Were you aware that there was a deliberately strategised rape campaign during 2007 and 2008? Aids-Free World produced a report in 2009: “Electing to Rape: Sexual Terror in Mugabe’s Zimbabwe”. I suggest that you read all 65 pages carefully. Some of these women may have fled to South Africa in search of safety, only to be hounded and further traumatised by your organisation.



Clearly you cannot be held accountable for the devastating 2008 election tragedies, but if you have any humanity at all, you owe it to Zimbabweans to understand what they have endured at the hands of the power-obsessed Mugabe and Mnangagwa regimes.



Your Accountability

Lastly, I do hold you accountable for forcing a friend of mine, a bona fide Zimbabwean refugee from the early 2000s, to leave South Africa. This is a man who, with great courage, managed to build a life for himself and his family in your country, despite having had a leg amputated due to diabetes. Regrettably, he is now wheelchair-bound.



Imagine, for a moment, being confined to a wheelchair and having your family – and yourself – threatened with xenophobic violence, either in your street, in your home, at your children’s school or in a hospital waiting room? Imagine how you, as a parent, would feel being unable to protect them.



Right now, the family is on a bus going back to Zimbabwe and I hope and pray it will be a safe journey.
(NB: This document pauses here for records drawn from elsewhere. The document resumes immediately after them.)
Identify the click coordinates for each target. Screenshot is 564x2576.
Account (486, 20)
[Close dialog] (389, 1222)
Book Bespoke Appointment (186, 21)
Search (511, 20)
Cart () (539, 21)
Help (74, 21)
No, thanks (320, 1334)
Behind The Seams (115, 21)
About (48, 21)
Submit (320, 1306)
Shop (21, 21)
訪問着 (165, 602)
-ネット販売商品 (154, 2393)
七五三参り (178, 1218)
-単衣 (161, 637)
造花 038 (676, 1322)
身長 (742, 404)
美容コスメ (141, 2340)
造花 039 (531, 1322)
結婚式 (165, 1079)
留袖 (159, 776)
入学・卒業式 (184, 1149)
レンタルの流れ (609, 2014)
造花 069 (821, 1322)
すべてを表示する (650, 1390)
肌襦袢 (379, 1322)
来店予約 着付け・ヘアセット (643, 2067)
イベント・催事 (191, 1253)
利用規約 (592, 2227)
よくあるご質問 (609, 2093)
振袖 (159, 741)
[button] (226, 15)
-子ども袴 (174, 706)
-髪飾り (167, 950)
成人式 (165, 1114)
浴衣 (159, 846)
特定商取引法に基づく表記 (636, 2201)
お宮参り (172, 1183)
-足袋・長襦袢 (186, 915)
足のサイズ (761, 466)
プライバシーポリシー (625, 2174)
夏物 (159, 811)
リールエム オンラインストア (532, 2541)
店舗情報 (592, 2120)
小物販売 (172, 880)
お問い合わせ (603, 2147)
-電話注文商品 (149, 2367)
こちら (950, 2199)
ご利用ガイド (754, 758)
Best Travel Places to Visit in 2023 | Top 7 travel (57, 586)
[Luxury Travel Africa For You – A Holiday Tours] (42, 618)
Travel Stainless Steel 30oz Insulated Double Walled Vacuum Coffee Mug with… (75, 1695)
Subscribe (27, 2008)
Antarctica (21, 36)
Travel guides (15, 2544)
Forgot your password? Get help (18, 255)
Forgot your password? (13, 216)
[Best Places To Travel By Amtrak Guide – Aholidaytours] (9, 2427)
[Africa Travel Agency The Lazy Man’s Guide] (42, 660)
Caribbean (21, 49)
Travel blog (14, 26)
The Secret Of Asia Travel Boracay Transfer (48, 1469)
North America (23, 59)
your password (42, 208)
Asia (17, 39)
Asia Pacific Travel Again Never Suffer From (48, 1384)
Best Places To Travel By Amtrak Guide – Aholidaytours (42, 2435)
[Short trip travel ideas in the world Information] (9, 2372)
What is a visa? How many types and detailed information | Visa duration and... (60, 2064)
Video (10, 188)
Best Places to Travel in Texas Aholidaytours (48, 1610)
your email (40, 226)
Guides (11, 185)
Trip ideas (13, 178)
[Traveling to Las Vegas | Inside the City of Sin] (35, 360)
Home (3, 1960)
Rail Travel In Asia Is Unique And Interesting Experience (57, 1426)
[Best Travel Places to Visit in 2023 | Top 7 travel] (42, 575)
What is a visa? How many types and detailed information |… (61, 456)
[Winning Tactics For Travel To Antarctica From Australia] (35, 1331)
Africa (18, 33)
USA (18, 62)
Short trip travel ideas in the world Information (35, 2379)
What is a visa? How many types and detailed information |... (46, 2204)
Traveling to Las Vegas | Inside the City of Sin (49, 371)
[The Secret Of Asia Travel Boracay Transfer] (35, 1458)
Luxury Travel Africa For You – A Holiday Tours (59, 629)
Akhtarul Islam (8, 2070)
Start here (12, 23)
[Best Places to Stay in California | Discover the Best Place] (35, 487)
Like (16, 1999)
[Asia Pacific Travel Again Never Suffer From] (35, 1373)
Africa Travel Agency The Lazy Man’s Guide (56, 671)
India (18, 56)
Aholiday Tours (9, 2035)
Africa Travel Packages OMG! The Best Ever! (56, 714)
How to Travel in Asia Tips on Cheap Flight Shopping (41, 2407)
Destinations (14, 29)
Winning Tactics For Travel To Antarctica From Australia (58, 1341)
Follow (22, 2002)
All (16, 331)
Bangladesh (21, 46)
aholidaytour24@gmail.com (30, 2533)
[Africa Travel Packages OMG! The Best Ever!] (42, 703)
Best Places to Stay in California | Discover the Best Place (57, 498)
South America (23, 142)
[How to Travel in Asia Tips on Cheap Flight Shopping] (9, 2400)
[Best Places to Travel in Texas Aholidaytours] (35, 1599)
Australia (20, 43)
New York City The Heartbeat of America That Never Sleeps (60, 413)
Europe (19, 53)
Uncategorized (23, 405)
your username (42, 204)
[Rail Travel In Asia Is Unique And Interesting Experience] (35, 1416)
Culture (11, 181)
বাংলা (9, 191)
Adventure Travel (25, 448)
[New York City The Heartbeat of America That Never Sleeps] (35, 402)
But how will they manage when they get back to the city where they used to live? This man’s family members have all passed away and he has no home to return to. South Africa had become his home, and he had contributed positively to his local community.



How will he get his diabetic medicines when so many hospitals and clinics are dysfunctional? And how will he be able to afford to send his children to school? You, as a mother, should worry about that.



In closing, Mrs Ngobese-Zuma, I suggest you give this open letter serious thought before you and your colleagues embark on another xenophobic and inhumane rampage.